(Assignment)
Starting at the line with "Where should I click to: Click the release", return every line through the final one of the data, word for word. Pictures stay out.

(Collected data entries)
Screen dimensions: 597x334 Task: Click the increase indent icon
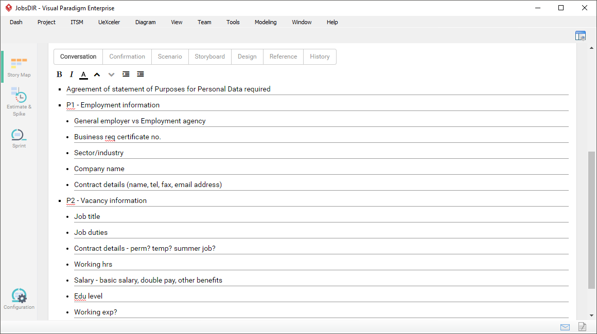[126, 75]
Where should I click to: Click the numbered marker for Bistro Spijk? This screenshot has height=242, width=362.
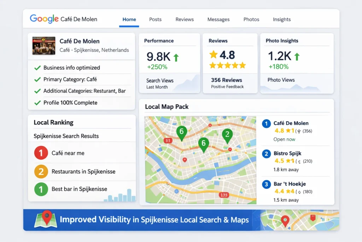pos(266,154)
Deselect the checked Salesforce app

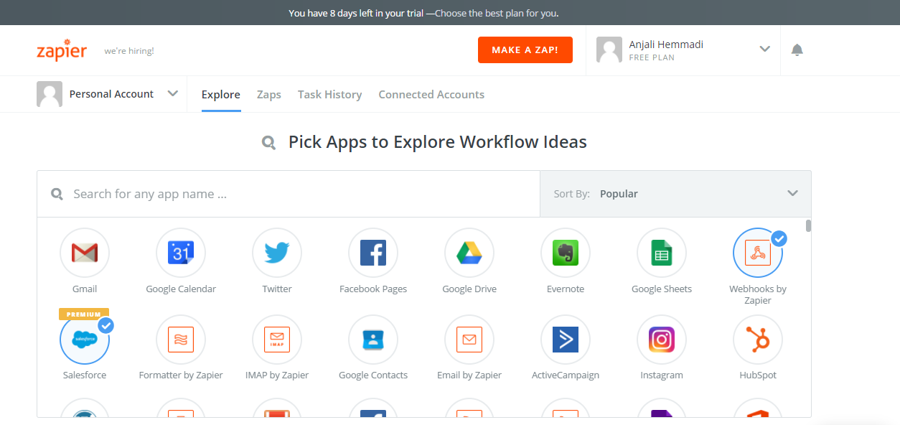click(85, 339)
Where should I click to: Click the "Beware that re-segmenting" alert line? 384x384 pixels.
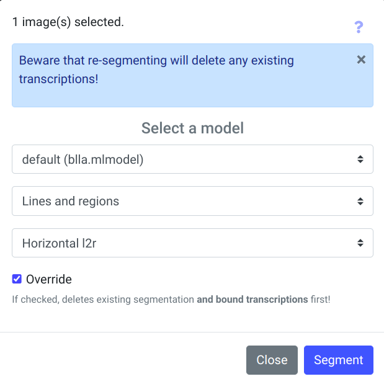[x=156, y=61]
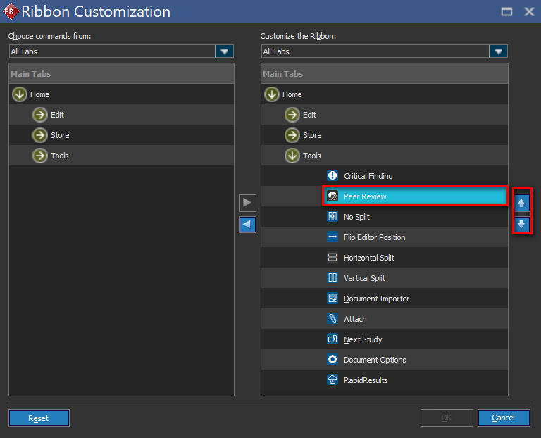Click the Document Options gear icon
This screenshot has width=541, height=438.
333,360
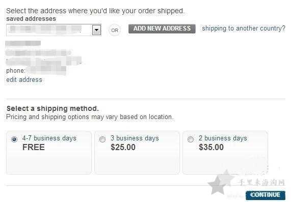Click the gray star watermark icon

220,183
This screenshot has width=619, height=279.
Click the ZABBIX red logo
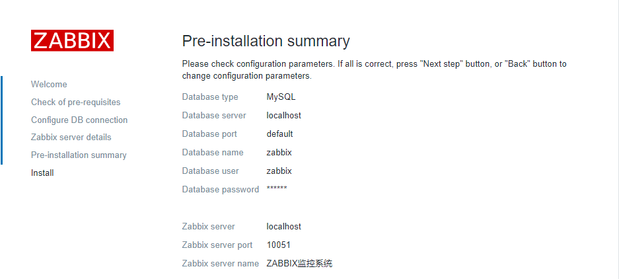(x=72, y=40)
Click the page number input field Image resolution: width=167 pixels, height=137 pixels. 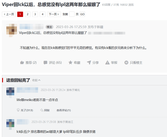(72, 14)
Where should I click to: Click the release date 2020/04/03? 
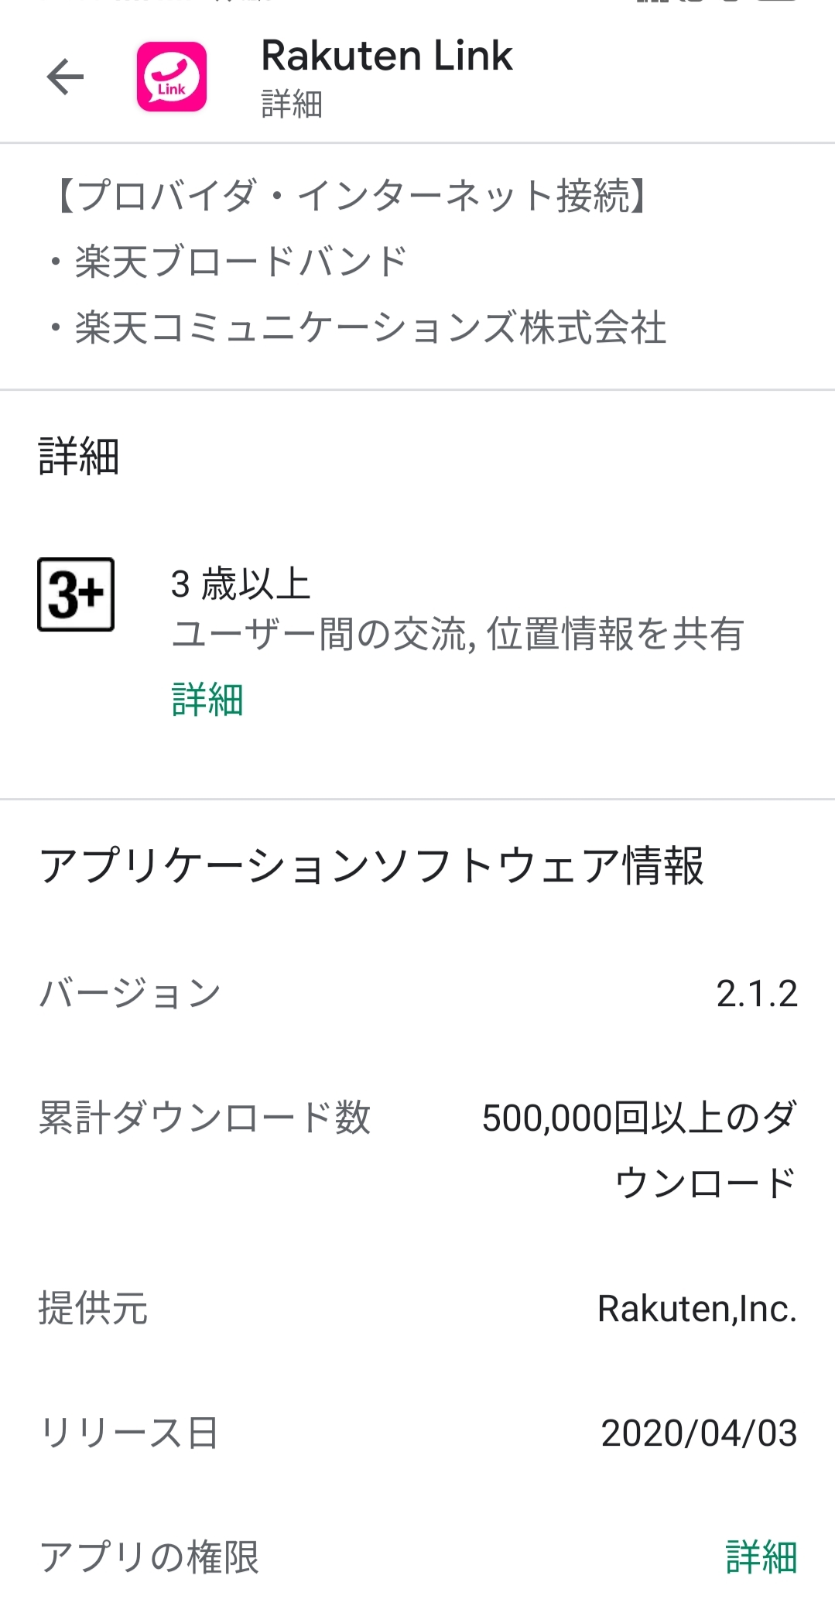[698, 1433]
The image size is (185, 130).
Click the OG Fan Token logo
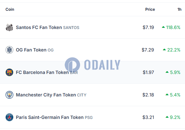[9, 50]
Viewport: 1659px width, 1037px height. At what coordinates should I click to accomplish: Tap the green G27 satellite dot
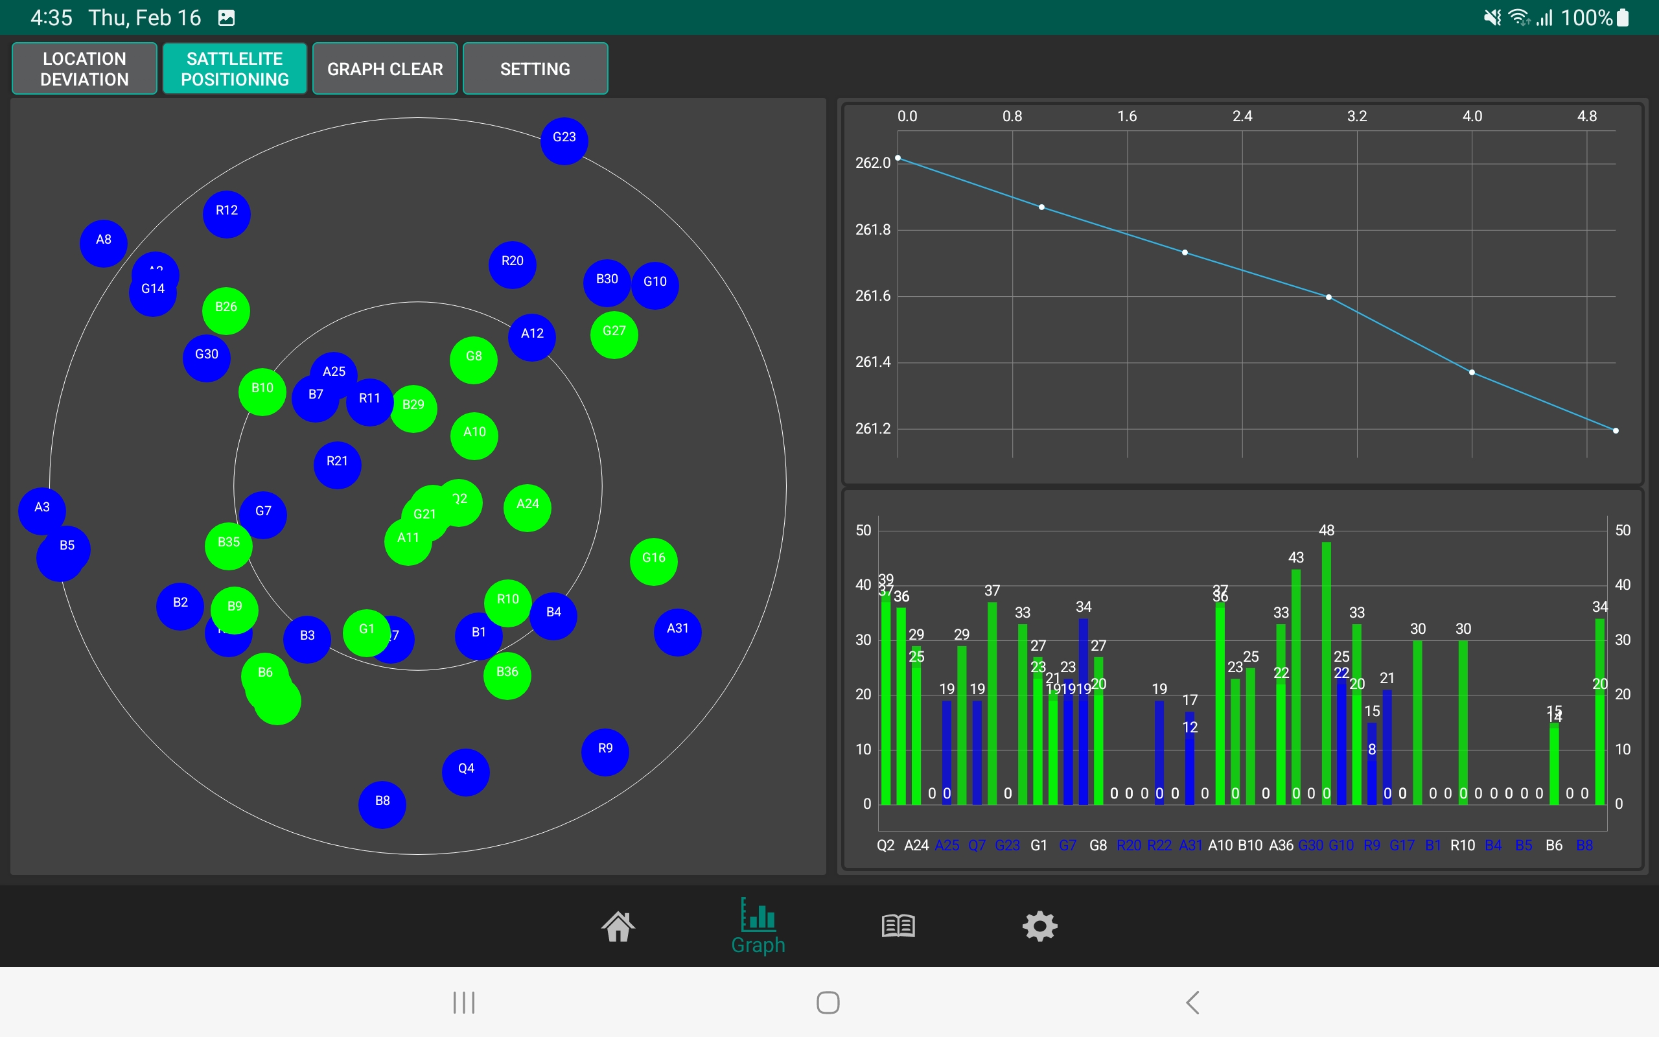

(Response below)
Where should I click to: Click the release date 2020/04/03? 
[698, 1433]
The image size is (185, 130).
Click the OG Fan Token logo
[9, 50]
Viewport: 1659px width, 1037px height. At what coordinates should I click to accomplish: Tap the green G27 satellite dot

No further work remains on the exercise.